Peabody seeks OK of leadership team incentive plans, board pay changes

By Caroline Salls

Pittsburgh, Aug. 4 – Peabody Energy Corp. requested court approval of incentive plans for its executive leadership team (ELT) and changes to the compensation program for the independent directors on its board, according to an 8-K filed Thursday with the Securities and Exchange Commission.

The ELT includes Peabody’s president and chief executive officer; president – Australia; president – Americas; executive vice president and chief financial officer; executive vice president and chief legal officer, government affairs and corporate secretary; and group executive marketing and trading.

The company said the ELT is not eligible to participate in its non-insider incentive plans or key employee retention plan.

Currently, Peabody’s directors are slated to receive $240,000 in compensation for 2016 plus applicable retainers, consisting of a $110,000 annual cash retainer, $65,000 in deferred cash and $65,000 in deferred stock units that vest monthly.

The company’s motion seeks to reduce this total compensation to a single $175,000 annual cash retainer, plus applicable chairman or committee chairperson retainers, during the pendency of the Chapter 11 cases and discontinue the deferred cash and deferred stock units.

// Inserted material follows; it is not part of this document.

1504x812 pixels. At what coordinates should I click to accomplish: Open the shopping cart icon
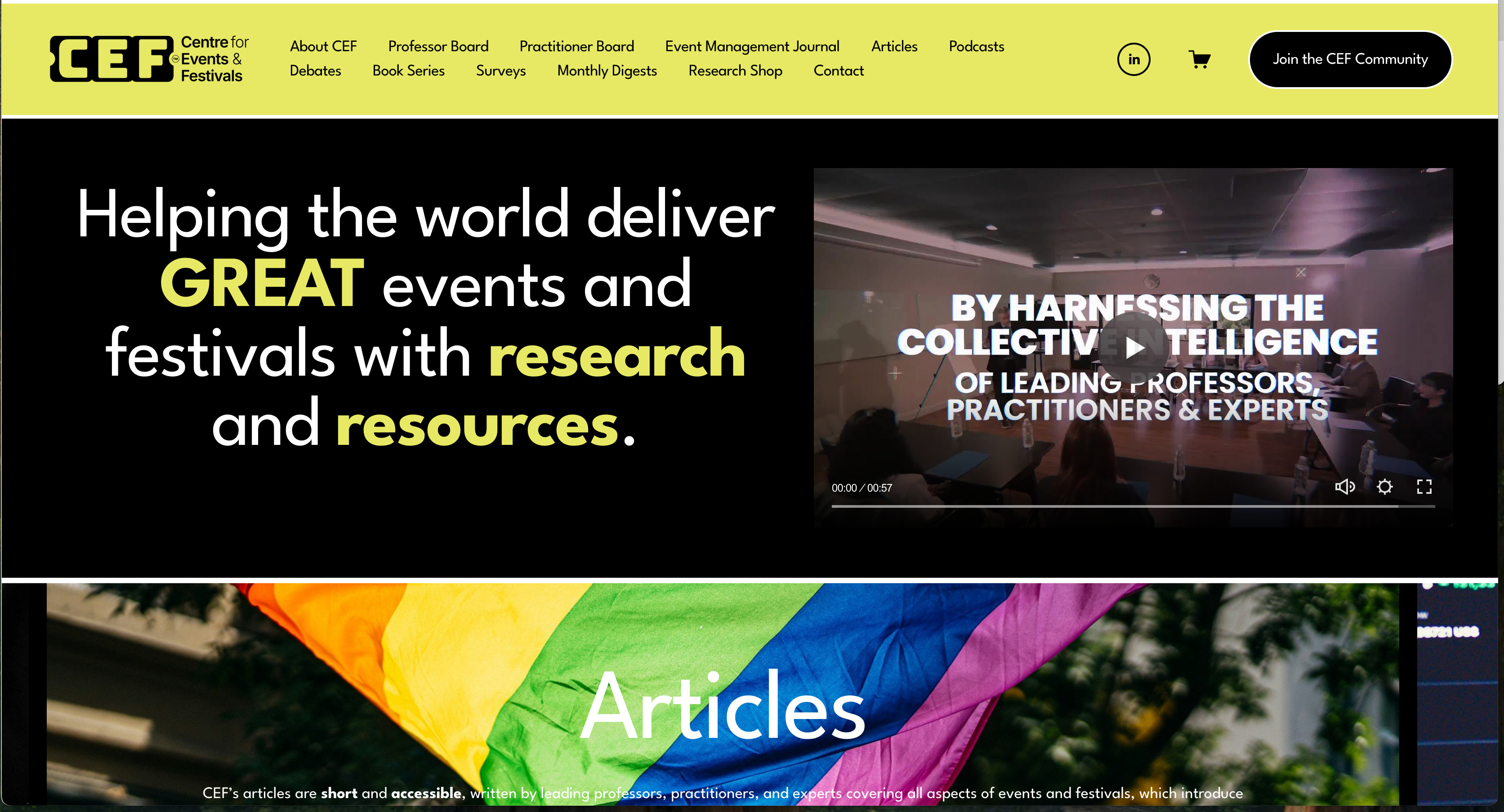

According to the 8-K, the incentive plans are designed to incentivize the ELT to achieve rigorous performance goals that will enhance the value of the Peabody debtors’ estates for all stakeholders. The company said it is possible that ELT members may receive no payment at all under these incentive plans.

Each ELT member’s target direct compensation is expected to decrease compared to his or her pre-bankruptcy target compensation level, even if the incentive plans are approved and target performance is achieved. The decrease for the team as a whole would be 26%.

Each member of the ELT would still be eligible to earn a target award equal to 80% of annual base salary, or 110% of annual base salary in the case of the president and CEO, under the incentive plan.

Earned awards would be determined based on the company’s performance, first for calendar year 2016, and then for calendar year 2017.

Each member of the ELT would have a target award opportunity under a key employee incentive plan equal to a percentage of annual base salary, including 175% for the president and CEO, 125% for the Australia and Americas presidents, executive vice president and chief legal officer, 150% for the executive vice president and CFO and 100% for the group executive marketing and trading.

Peabody, a St. Louis-based coal producer, filed for bankruptcy on April 13 in the U.S. Bankruptcy Court for the Eastern District of Missouri. The Chapter 11 case number is 16-42529.